Although the reasons for the shift are complex, anecdotally the people I know and work with cite an increase in extracurricular activities competing for students’ time, especially during the school year; and a de-valuation of employment among teens and their families.

Succeeding despite those headwinds takes a special effort, especially during back-to-school when the trends are most pronounced. But it’s not impossible.

Tips for Restaurant Owners and Managers

The first advice, or course, is plan ahead. The back-to-school blip is perennial and happens every year, yet I still see owners who have a hard time shifting gears and adjusting staff (or making plans to do so) in July and August. Beyond that, I suggest four areas to focus on:

  • Build Culture: You need to be the kind of place teens want to work. Look at your environment and employees with fresh eyes and emphasize doing things right. People with an excellence mindset want to work in jobs that also promote excellence. You’ll get more motivated and loyal people if your culture is positive and relevant. Likewise, teens want to be places popular with teens. Engage with local schools or try hosting teen-friendly events.
  • Don’t Fall on Your Sword Over Inflexible Rules: Managers and owners have their way of doing things. I often hear things like “If they can’t work weekends, I don’t want them.” But it might be worth being flexible – modern scheduling tools make it easier to win at “calendar Tetris.” Hard-working teens are balancing more than ever today.
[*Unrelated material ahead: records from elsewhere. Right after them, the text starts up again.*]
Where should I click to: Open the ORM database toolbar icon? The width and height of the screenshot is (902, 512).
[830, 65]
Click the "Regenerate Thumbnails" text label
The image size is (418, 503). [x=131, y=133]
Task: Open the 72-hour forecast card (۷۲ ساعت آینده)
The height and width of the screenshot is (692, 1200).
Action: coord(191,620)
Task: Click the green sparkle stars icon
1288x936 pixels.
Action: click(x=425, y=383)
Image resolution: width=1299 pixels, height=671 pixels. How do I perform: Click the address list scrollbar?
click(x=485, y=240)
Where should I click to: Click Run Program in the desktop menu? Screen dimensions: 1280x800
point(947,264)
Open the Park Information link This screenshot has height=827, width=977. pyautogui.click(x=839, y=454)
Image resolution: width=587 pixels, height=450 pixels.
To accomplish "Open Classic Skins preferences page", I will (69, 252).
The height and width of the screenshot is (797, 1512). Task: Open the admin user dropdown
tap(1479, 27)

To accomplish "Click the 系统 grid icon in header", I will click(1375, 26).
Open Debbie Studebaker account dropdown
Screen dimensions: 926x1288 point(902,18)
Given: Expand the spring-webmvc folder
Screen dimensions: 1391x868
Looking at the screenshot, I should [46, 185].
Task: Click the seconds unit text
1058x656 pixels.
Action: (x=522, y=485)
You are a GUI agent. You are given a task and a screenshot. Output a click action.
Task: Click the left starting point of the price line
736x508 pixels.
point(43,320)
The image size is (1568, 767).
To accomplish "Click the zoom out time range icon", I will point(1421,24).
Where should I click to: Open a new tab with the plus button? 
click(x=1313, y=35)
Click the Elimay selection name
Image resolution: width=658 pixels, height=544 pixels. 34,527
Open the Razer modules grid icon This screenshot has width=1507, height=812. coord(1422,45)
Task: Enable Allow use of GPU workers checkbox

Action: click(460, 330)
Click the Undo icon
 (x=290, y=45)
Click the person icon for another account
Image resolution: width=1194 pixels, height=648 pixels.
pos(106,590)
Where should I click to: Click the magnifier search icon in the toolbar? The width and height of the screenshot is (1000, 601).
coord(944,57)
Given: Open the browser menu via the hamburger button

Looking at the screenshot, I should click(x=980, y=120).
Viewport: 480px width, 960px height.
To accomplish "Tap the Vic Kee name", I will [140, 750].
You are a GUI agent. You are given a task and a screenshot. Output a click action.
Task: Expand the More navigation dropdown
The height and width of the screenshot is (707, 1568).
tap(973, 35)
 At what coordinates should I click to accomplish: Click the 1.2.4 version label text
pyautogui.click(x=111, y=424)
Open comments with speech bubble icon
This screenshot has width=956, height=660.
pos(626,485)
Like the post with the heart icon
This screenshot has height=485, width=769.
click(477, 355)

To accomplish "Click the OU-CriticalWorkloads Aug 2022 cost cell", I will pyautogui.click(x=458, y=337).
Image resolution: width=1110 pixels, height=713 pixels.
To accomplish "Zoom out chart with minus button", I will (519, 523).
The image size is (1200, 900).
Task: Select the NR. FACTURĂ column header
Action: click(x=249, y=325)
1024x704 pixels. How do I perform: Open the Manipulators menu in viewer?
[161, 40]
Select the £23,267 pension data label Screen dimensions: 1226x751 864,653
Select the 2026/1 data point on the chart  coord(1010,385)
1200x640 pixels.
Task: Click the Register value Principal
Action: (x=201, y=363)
It’s worth adapting to attract the best of them.
  • Take Advantage of Technology: In addition to scheduling, QSR technology has grown immensely in scope and capability. Today we help owners look at wages and staffing across dozens of locations to ensure the right wage is offered at the right restaurant. We make benefits easier to deploy and manage. We offer pay-on-demand and other tools that teens like. Technology is a secret weapon in your staffing arsenal. 
  • Get Creative: Try new things! I’m seeing more innovative ways to attract labor, like sponsoring a local school’s football team as long as a number of players take jobs at a location. Others offer special wages for hard-to-staff shifts. Events, promotions, and unique experiences for employees can increase your appeal. 

Of course, it takes two to tango when hiring. It needs to be a good fit for employer and employee. Speaking to teens and parents, I would encourage them to shop around and check out the vibe at potential employers to find a place the teen can be excited about. When talking schedules, make commitments you can keep. 

And finally, take a broader view of the job. It’s not just about the money: A job can also be an education for teens, where they learn responsibility, communication, and how to advocate for themselves.